Damit steigt das Risiko für das metabolische Syndrom – dem entscheidenden Risikofaktor für koronare Herzkrankheiten. Es geht einher mit den verschiedensten Störungen des Stoffwechsels, der Blutdruckregulation und einer charakteristischen Fettleibigkeit. Die Forscher der englischen Universität Warwick berichten in der Zeitschrift „Diabetes Care“, dass die schlechte Versorgung mit Vitamin D maßgeblich zum metabolischen Syndrom beiträgt.

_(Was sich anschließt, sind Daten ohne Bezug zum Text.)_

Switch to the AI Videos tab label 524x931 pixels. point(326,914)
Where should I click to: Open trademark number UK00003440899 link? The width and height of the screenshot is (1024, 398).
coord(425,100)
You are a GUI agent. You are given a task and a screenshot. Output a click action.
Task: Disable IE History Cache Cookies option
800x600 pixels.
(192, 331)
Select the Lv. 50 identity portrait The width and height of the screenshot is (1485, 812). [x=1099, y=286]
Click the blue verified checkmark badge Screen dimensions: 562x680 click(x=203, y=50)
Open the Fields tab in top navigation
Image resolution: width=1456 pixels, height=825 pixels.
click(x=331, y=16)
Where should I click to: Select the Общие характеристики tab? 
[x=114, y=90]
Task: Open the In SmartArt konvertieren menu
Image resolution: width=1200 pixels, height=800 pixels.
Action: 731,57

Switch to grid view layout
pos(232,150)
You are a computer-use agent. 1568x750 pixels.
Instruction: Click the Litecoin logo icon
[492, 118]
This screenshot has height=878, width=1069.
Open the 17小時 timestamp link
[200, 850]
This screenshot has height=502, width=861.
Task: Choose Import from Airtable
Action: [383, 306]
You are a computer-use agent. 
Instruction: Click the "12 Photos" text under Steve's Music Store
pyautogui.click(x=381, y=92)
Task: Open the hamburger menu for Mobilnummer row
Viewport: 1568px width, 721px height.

Die Ergebnisse basieren auf einer Untersuchung von mehr als 3.000 Einwohnern der chinesischen Städte Peking und Shanghai. Bei fast der Hälfte der Probanden im Alter zwischen 50 und 70 Jahren wurde das metabolische Syndrom festgestellt. Besonders gefährdet für Erkrankungen wie Diabetes oder des Herz-Kreislaussystems waren diejenigen, die schlechte Vitamin-D-Werte hatten. Sonnenlicht kann hier erste Hilfe leisten. Wie die meisten Wirbeltiere deckt der Mensch einen Großteil seines Vitamin-D-Bedarfs durch die Sonneneinstrahlung seiner Haut.